How Do They Release The Surveys?

A team of volunteers uses iPads to capture feedback from travelers. They do about 350 per quarter, and the question set for arriving passengers (busier) is smaller.

Uniting The Stakeholders

The Facilitation committee already existed when Karen arrived, which was beneficial. She also believes that the San Antonio airport stakeholders genuinely want to do a good job — they just need the road map for what that looks like. She also wants to make sure everyone realizes this is their airport, so the integration aspect is important.

WiFi!

One of the biggest negatives on surveys was poor WiFi. Overall, they needed to increase the speed, bandwidth, number of power outlets, signage — and the WiFi needed to be free. This was an interesting discussion because it wasn’t necessarily the WiFi tactic — i.e. deliverable elements — it was more WiFi experience — what will make customers feel positively about this specific airport’s WiFi?
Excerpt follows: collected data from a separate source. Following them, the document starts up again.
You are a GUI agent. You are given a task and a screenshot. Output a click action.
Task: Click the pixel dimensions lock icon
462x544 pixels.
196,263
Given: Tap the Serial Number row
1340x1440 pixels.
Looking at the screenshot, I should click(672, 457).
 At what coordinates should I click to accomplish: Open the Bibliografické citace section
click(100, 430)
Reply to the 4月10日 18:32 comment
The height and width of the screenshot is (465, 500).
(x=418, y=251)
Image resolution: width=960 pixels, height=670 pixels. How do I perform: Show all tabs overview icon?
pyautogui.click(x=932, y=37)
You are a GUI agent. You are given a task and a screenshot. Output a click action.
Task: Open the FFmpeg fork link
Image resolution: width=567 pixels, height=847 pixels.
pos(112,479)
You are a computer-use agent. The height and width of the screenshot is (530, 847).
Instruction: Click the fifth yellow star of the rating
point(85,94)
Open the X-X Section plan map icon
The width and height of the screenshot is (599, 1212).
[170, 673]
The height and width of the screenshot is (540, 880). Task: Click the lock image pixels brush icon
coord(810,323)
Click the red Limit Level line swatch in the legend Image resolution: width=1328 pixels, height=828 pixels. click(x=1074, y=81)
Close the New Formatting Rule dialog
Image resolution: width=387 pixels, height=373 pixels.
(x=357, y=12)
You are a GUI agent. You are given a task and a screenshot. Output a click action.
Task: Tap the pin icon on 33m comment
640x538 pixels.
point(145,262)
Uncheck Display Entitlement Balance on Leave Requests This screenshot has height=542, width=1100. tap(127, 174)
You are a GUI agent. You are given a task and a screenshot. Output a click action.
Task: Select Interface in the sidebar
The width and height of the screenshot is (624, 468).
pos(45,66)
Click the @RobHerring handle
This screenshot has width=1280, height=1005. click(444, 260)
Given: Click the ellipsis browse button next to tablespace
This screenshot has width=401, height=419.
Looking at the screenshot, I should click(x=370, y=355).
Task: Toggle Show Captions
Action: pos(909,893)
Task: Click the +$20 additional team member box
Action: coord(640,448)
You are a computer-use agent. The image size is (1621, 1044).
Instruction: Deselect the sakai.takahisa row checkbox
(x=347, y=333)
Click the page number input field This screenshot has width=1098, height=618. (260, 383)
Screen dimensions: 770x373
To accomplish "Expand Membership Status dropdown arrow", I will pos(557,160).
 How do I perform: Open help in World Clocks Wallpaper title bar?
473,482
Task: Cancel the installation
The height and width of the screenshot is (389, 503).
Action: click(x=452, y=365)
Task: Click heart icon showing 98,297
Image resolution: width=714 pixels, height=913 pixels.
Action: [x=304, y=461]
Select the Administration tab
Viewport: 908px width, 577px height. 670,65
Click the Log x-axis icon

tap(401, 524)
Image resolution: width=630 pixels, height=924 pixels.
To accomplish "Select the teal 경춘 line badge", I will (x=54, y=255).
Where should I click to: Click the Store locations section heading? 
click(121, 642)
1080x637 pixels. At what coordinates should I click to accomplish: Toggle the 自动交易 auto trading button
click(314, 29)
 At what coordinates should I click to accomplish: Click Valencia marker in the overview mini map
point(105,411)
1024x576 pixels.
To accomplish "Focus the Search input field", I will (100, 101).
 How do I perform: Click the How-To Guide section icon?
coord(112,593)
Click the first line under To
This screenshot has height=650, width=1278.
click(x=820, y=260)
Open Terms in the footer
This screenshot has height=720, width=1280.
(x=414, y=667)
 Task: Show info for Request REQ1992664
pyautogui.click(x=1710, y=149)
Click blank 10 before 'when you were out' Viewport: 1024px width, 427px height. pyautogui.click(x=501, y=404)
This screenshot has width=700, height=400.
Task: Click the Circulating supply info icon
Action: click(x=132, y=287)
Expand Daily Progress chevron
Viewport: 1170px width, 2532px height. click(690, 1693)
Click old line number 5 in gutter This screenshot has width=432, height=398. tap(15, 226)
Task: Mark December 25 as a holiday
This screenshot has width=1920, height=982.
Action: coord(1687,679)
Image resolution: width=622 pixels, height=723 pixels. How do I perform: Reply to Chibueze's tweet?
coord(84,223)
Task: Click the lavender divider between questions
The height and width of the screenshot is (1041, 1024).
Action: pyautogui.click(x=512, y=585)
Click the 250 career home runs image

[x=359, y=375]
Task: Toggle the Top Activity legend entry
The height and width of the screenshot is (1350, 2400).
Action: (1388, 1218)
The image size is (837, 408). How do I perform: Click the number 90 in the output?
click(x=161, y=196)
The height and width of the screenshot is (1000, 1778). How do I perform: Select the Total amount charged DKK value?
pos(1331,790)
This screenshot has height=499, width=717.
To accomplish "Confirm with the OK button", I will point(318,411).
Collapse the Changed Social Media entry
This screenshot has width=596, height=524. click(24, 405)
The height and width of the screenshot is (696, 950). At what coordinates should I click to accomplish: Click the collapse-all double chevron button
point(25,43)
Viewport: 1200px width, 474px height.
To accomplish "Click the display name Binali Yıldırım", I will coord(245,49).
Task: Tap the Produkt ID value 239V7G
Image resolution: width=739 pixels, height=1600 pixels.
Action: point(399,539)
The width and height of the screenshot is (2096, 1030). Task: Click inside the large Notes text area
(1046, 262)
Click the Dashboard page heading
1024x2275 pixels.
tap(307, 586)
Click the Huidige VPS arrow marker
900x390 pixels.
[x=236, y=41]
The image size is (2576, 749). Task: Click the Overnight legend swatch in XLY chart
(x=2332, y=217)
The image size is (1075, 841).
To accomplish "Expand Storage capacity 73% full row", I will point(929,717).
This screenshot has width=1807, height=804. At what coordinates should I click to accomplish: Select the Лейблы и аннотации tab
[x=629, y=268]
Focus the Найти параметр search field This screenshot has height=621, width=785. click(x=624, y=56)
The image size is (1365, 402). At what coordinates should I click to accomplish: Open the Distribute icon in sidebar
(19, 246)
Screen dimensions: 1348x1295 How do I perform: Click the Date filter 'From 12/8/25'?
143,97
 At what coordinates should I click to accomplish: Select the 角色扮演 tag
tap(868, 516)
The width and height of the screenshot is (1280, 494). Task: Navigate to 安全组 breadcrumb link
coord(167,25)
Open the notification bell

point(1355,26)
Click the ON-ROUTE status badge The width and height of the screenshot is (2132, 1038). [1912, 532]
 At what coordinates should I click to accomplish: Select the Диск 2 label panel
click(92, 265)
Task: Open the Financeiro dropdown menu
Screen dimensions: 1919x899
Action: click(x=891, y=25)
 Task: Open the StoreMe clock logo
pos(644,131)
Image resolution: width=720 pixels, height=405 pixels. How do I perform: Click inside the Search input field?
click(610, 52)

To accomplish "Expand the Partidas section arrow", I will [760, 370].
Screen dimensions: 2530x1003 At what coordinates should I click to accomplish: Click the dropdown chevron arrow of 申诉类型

The Pay It Forward Question

I ask all my guests this one: “What do you know NOW that you wish you had know THEN?” Karen’s answers:

  • It takes a village: Everyone has to be laser-focused on a common goal for that goal to be achieved. Airports are an unique hospitality ecosystem and people can’t really function in silos.
  • Avoid silos: You can’t do it all on your own. Relationship-building is crucial, and that’s very hard to do out of a silo’ed mentality.